In fact for the last couple of weeks, my brain has been suffering from a severe case of bamboozled befuddlement.
I’ve no doubt you’ll be feeling the same way, if you also sat through “The Final Problem”, the last episode of “Sherlock” series 4.
While it was being broadcast, I was glued to the TV – my own sticky fault for trying to combine viewing with putting together a plastic model aeroplane kit – but by the time it ended I hadn’t the slightest idea what had occurred during the previous 90 minutes. Or why it had occurred.
And indeed, to whom it all occurred and who it was who caused it all to occur. You can safely assume I had no idea what was occurrin’.
Most of the action took place in a series of rooms deep below a remote, James Bond style high-security prison located somewhere in the North Atlantic – which anyone who knows Tenby would have immediately recognised as St. Catherine’s Island.

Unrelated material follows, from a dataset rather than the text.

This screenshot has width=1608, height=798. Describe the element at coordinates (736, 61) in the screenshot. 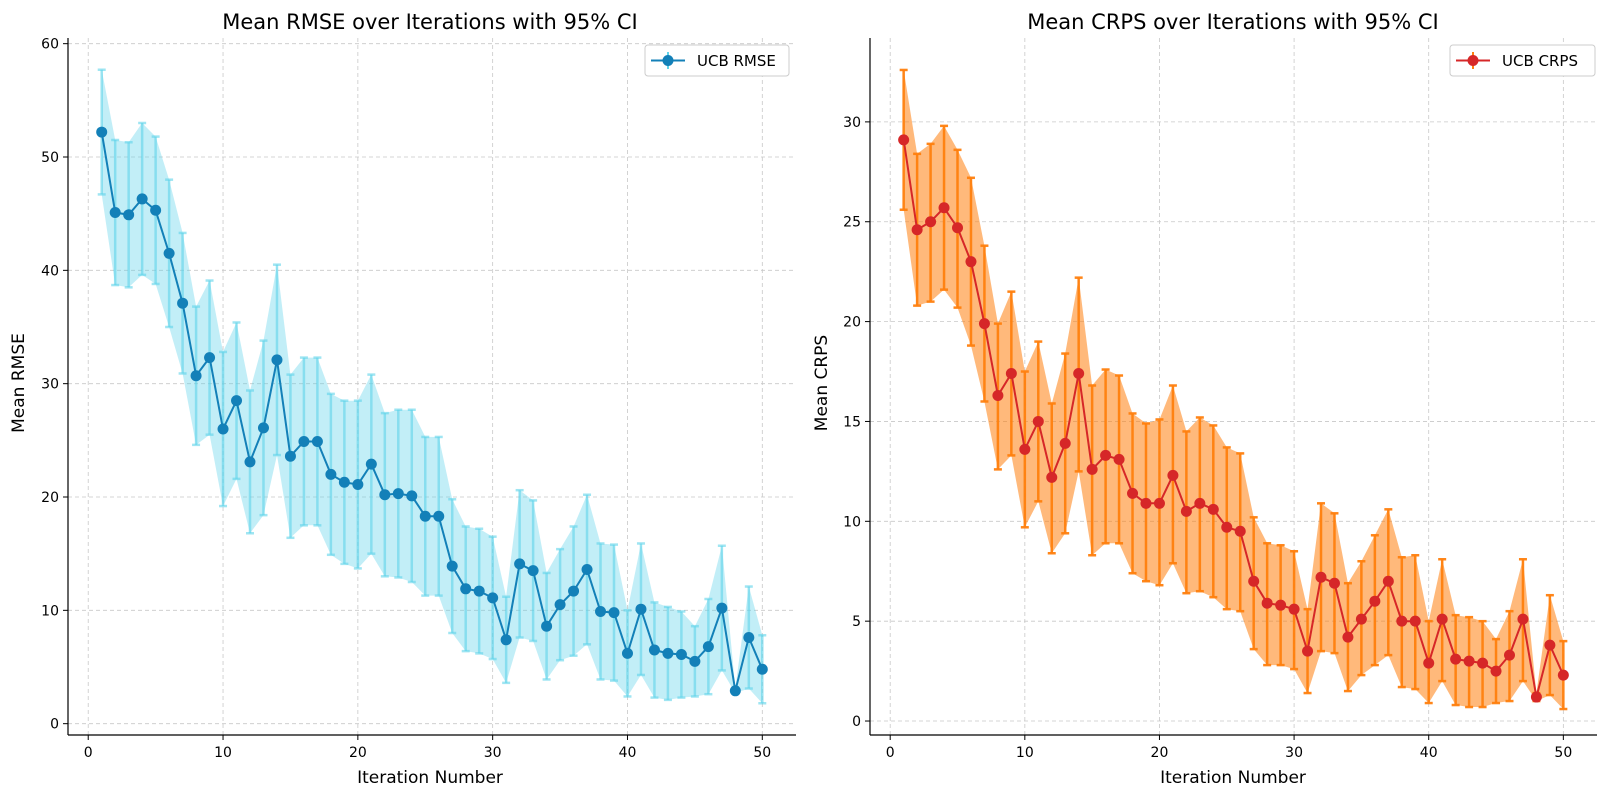

I see `rmse-legend-label: UCB RMSE` at that location.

The plot was deliberately convoluted, full of tricks, twists and even some downright cheating.
One minute Holmes and Watson were jumping out of a window to escape an explosion. A moment later they were on board a fishing boat out at sea.
Wholly implausible – Batman!
When no explanation was given, I realised the Great Detective we’ve all admired in fiction and film had become a self-indulgent conman.

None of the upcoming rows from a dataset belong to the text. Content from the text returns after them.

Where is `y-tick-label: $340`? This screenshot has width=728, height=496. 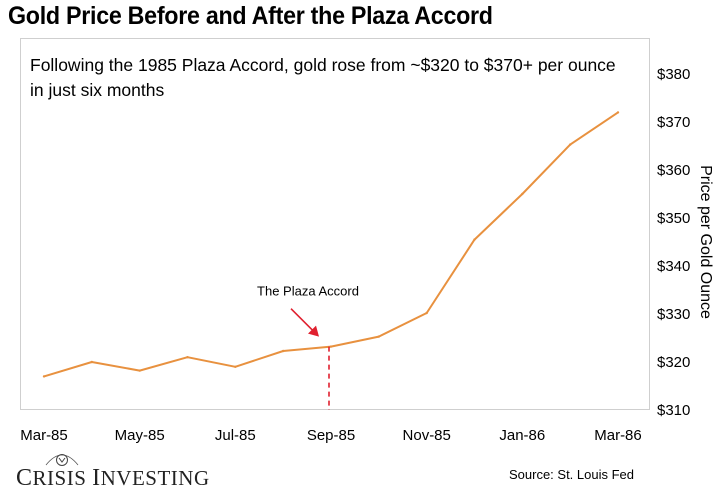 y-tick-label: $340 is located at coordinates (674, 266).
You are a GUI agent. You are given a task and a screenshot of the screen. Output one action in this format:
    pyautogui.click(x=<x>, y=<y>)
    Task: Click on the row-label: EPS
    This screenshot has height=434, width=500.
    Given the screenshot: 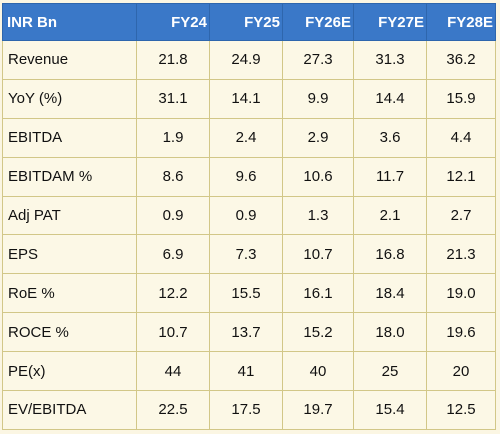 What is the action you would take?
    pyautogui.click(x=70, y=254)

Apparently, the series writers sometimes concoct their storylines on train journeys between Cardiff and London. On the evidence of the last episode, they ran out of ideas at Bristol Parkway.
If the series returns, instead of featuring criminals so fiendishly clever they can talk for ages to the ‘brilliant’ Sherlock from behind their six-inch thick glass prison wall without him realising there is no glass *, the storylines should be more rooted in reality.
Sherlock could try solving the mystery of the pizza thief dressed as a beer bottle. Or he could conclude whether a beer bottle thief found dead wearing a pizza costume was murdered . . . or if he topped himself!
*Winner: ’That Really Takes The Biscuit’ Award 2017.